Is it the STS-71 Mir image, taken in a similar fashion to the ISS imagery sequence?

No, it's not. It comes from even slightly before that. See below:

That's not the ISS there. That's an artist's conception of the American Space Station Freedom, from the mid-80s to the early-90s, the station which morphed into the core of the American portion of the station. So the Shuttle-docking-to-station image has legs. Why? Because this is what the Shuttle was about, about building and servicing a large space outpost, where various types of science could be performed, from life sciences, materials experiments, astronomy (early SSF proposals included an attached telescope observatory), and technology demonstrations for revolutionary new space hardware (in it's day, they were looking at stuff like solar thermal power generation).

Basically, only in the last few years has the ISS has actually started to do that. The AMS-02 instrument is amazing, but it's only now at the end that it's finally flown. Proposals are circulating to test BEO technologies like VASIMR, inflatible habitats or closed-cycle life support systems on ISS (the ISS water-recycling system is sort of part of that, and that's been going for a few years now, I guess.). And now, finally, after almost 20 years, it's finally happening. That's what I see when I look at the images of Endeavor docked to ISS: the culmination of a 20-year dream.

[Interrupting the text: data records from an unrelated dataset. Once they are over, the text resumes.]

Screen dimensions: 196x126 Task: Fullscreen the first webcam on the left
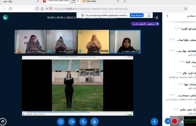pos(17,32)
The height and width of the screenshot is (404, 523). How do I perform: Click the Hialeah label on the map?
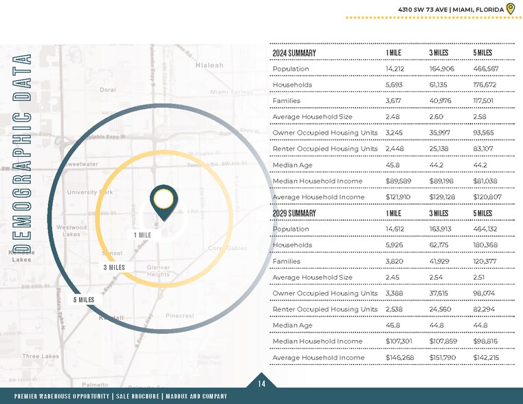(x=209, y=65)
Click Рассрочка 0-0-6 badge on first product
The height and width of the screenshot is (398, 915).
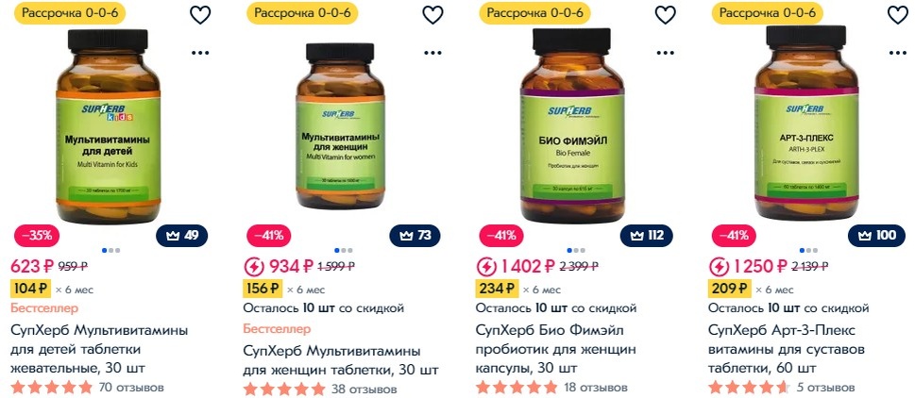click(x=70, y=13)
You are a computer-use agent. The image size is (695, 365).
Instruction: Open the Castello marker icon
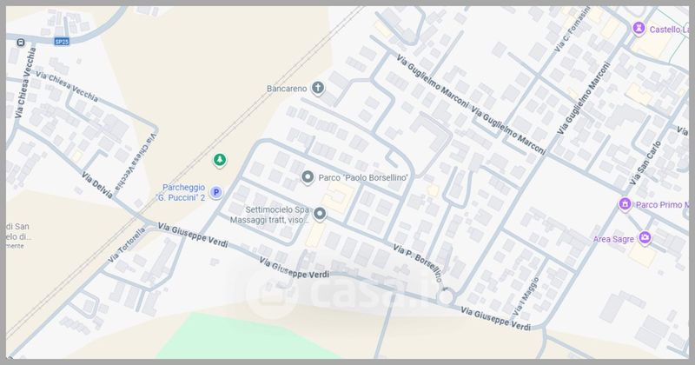[x=639, y=29]
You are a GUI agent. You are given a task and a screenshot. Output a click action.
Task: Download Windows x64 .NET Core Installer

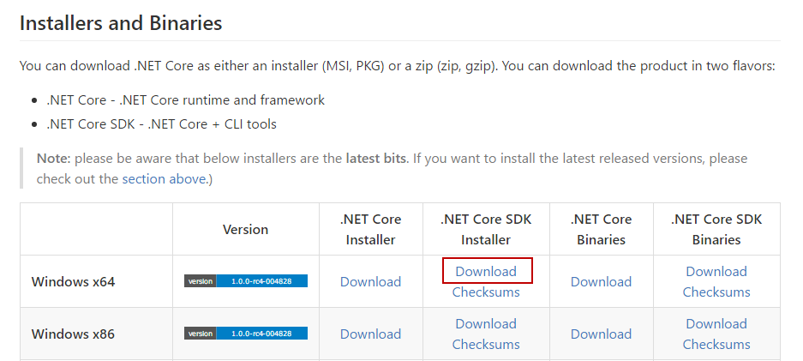point(370,281)
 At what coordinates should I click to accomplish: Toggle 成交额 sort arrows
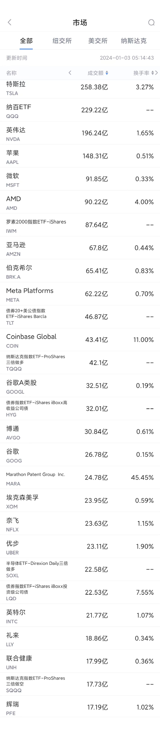107,73
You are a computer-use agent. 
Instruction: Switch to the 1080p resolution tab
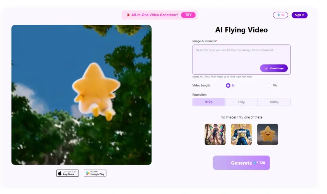pyautogui.click(x=274, y=102)
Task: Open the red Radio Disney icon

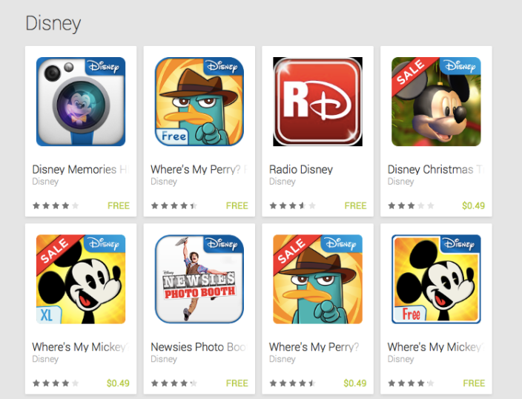Action: tap(317, 102)
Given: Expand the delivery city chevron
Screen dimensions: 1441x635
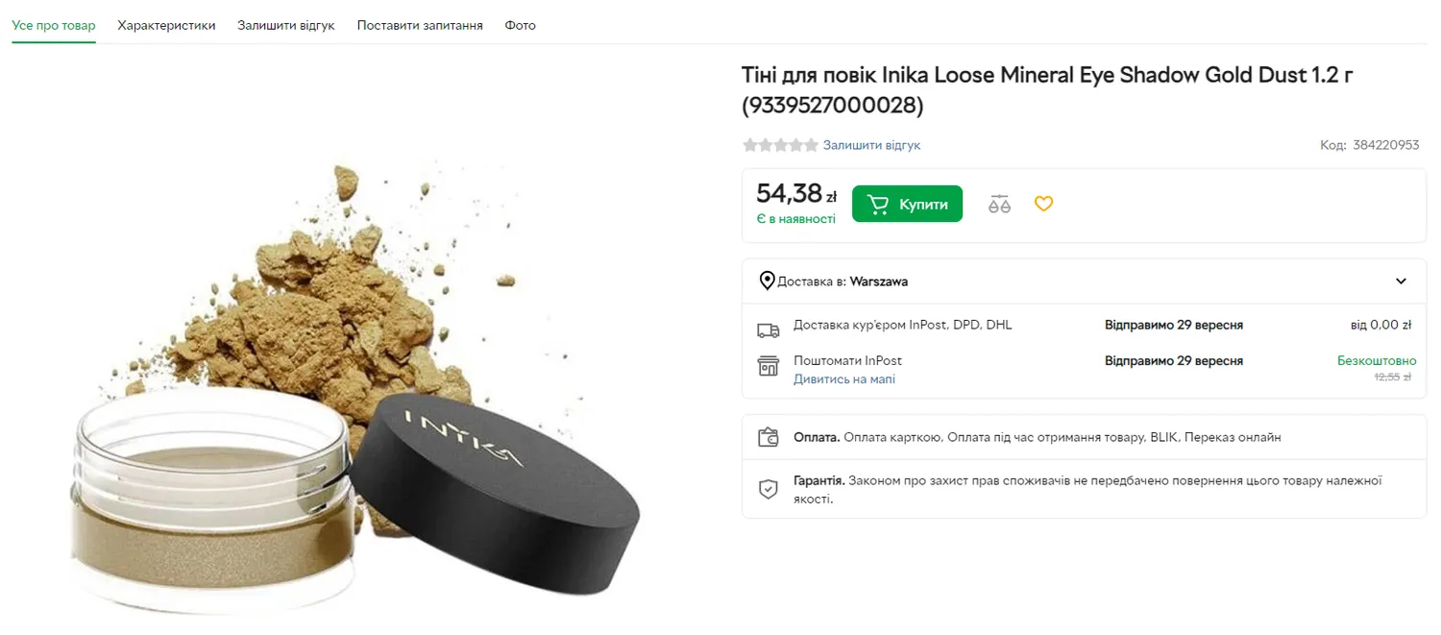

What's next? Where does spaceflight go from here? I wish I knew. I wish anyone knew--the whole situation with the SLS (Space Launch System, a congressionally-mandated new heavy lift vehicle) is so convoluted, politically-and-emotionally-charged and multi-polar I don't think I can adequately state what the situation is, but it's there. There are also the multitude of dreams offered up by Bigelow, SpaceX, XCOR, Armadillo, Masten, Altius, and many other commercial space companies. In 20 years, which of these dreams will be a reality, and will it take all 20 to make it happen? I wish for as many of the former as possible, and hope not the latter on any. But we'll just have to see. I just wish the space program of the next decade could amaze me and my generation in ways the space program of the last 50 occasionally has amazed past generations, and continues to amaze those of us who care to research it. That's all I want to say, just go back up and enjoy all the links.